--- SELECTED PASSAGE ---
_____
The American Revolution reframed as “a world war in all but name.”
The struggle of 13 North American colonies for independence from Great Britain quickly turned into a global conflict, writes Bell, a professor of history at the University of Maryland. Patriot leaders cultivated the support of England’s major rivals, France, Spain, and the Netherlands, which began by covertly supplying the rebels with weapons and by 1779 were engaging in open warfare. French and Spanish fleets turned the Caribbean into a major battlefront, forcing England to send troops from North America to protect its precious “sugar islands,” while American privateers inflicted huge losses on British merchant ships and boosted the rebel colonies’ economy. A separate Spanish-British war in Florida and South America also weakened England’s attempt to suppress the independence, as did French efforts to incite revolts in India against British rule. The repercussions after Americans won their independence also extended beyond the Eastern seaboard. Spain and Britain both tightened their controls over remaining colonies. Native American tribes lost what little protection England had provided against white settlers’ incursions on their lands, which grew increasingly aggressive after independence. Enslaved African Americans who fought for Britain on the basis of promises of freedom were resettled first in Nova Scotia and then in Sierra Leone; their odyssey is the subject of a particularly fascinating chapter. Bell’s international emphasis occasionally leads him to overreach, as when he claims that the 1780 anti-Catholic Gordon Riots in London were “also an expression of popular opposition to the American war,” but his basic argument is sound (and there was considerable antiwar sentiment in England). Based on solid and deep research, his book is written in clear, accessible prose—with entertaining minutiae such as the fact that the minutemen at Lexington and Concord fired guns made in Spain—that will appeal to general readers with an interest in history.
_____
--- EXERCISE TASK 1 ---
Name the major rivals of England whose support Patriot leaders cultivated, according to the book review.
--- EXERCISE TASK 2 ---
Write out the listing word for word, starting at the line that contains "Expand the Status column dropdown" and ending at the end of the listing, with both of those lines included.
_____
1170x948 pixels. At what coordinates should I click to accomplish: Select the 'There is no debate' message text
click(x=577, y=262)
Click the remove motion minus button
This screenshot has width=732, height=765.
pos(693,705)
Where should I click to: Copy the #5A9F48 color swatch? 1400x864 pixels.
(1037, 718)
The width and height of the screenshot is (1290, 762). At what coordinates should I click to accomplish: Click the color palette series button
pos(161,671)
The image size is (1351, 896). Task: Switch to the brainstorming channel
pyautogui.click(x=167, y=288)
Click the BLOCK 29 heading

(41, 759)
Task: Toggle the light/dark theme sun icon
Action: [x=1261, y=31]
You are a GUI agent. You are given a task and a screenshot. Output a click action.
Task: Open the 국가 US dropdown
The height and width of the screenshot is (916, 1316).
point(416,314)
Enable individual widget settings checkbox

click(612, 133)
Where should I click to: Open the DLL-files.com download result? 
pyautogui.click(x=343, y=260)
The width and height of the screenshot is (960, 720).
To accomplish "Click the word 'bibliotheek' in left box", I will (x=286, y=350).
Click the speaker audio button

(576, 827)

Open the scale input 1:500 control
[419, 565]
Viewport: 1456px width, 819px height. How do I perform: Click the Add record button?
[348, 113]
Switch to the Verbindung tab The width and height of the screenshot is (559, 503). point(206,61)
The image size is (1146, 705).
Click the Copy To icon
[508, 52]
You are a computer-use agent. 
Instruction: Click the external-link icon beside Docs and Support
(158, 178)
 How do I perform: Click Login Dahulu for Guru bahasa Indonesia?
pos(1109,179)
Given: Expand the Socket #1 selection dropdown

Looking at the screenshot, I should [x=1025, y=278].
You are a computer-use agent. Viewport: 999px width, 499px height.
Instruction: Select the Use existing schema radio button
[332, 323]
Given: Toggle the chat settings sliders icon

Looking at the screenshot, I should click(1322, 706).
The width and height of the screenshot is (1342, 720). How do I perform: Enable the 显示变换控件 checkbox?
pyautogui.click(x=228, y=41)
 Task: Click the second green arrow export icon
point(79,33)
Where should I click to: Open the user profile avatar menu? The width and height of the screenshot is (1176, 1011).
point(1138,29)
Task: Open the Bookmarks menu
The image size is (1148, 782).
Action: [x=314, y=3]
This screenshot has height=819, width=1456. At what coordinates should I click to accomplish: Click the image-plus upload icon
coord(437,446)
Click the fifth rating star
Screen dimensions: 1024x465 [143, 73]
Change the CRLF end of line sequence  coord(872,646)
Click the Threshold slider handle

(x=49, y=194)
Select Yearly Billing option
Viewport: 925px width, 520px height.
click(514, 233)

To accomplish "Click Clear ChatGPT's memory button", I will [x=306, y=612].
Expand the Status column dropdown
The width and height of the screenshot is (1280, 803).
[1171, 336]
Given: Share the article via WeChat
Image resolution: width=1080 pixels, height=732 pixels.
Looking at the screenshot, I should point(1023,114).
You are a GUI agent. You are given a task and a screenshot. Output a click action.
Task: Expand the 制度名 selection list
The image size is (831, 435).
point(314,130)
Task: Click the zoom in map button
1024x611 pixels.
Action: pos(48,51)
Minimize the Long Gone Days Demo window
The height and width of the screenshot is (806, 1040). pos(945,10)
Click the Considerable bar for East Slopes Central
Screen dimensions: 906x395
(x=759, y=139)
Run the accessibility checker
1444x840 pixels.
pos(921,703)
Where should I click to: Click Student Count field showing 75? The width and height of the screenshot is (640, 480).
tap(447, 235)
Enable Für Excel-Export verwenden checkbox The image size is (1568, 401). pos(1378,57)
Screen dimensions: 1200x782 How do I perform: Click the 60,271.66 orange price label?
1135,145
_____
--- WRITTEN REPLY 1 ---
France, Spain, and the Netherlands

--- WRITTEN REPLY 2 ---
Expand the Status column dropdown
The width and height of the screenshot is (1280, 803).
[1171, 336]
Given: Share the article via WeChat
Image resolution: width=1080 pixels, height=732 pixels.
Looking at the screenshot, I should point(1023,114).
You are a GUI agent. You are given a task and a screenshot. Output a click action.
Task: Expand the 制度名 selection list
The image size is (831, 435).
point(314,130)
Task: Click the zoom in map button
1024x611 pixels.
Action: pos(48,51)
Minimize the Long Gone Days Demo window
The height and width of the screenshot is (806, 1040). pos(945,10)
Click the Considerable bar for East Slopes Central
Screen dimensions: 906x395
(x=759, y=139)
Run the accessibility checker
1444x840 pixels.
pos(921,703)
Where should I click to: Click Student Count field showing 75? The width and height of the screenshot is (640, 480).
tap(447, 235)
Enable Für Excel-Export verwenden checkbox The image size is (1568, 401). pos(1378,57)
Screen dimensions: 1200x782 How do I perform: Click the 60,271.66 orange price label?
1135,145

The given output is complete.